Excerpt provided =

%%

Open rth opened 4 years ago
decide what should be the default stop word list: either take an english stop word list from somewhere (e.g. spacy), or ask users to explicitly provide one.
I think it's useful to include sensible defaults such as a stop word list. It allows people to experiment with the package quicker. But it's also important not to be English/European language centric.
How about having separate preference defaults for different languages. Such as:
StopWordFilter::default("en")
Additionally, I think it would be sensible to identify different languages throughout the package using ISO two-letter codes (e.g. en, fr, de ...).
I think it's useful to include sensible defaults such as a stop word list. It allows people to experiment with the package quicker. But it's also important not to be English/European language centric.
Absolutely. It's just that there is not clear consensus what should a stop word include/exclude and when one is provided people tend to use it without thinking too much (see e.g. this paper). I agree we can include stop word list for a few common world languages.

%%

Record set =
%%

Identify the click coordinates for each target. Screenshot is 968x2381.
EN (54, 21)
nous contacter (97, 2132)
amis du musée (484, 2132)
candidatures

%%

Challenge =
Answer these questions about the stop word thread above, one answer per line.
1. Which tool is named as a possible source of an English stop word list?
2. What kind of codes does one participant suggest for identifying languages throughout the package?
3. According to the last comment, what do people tend to do when a stop word list is provided?

Finished exercise =
1. The tool named is spacy.
2. The participant suggests ISO two-letter codes, such as en, fr and de.
3. People tend to use the list without thinking too much.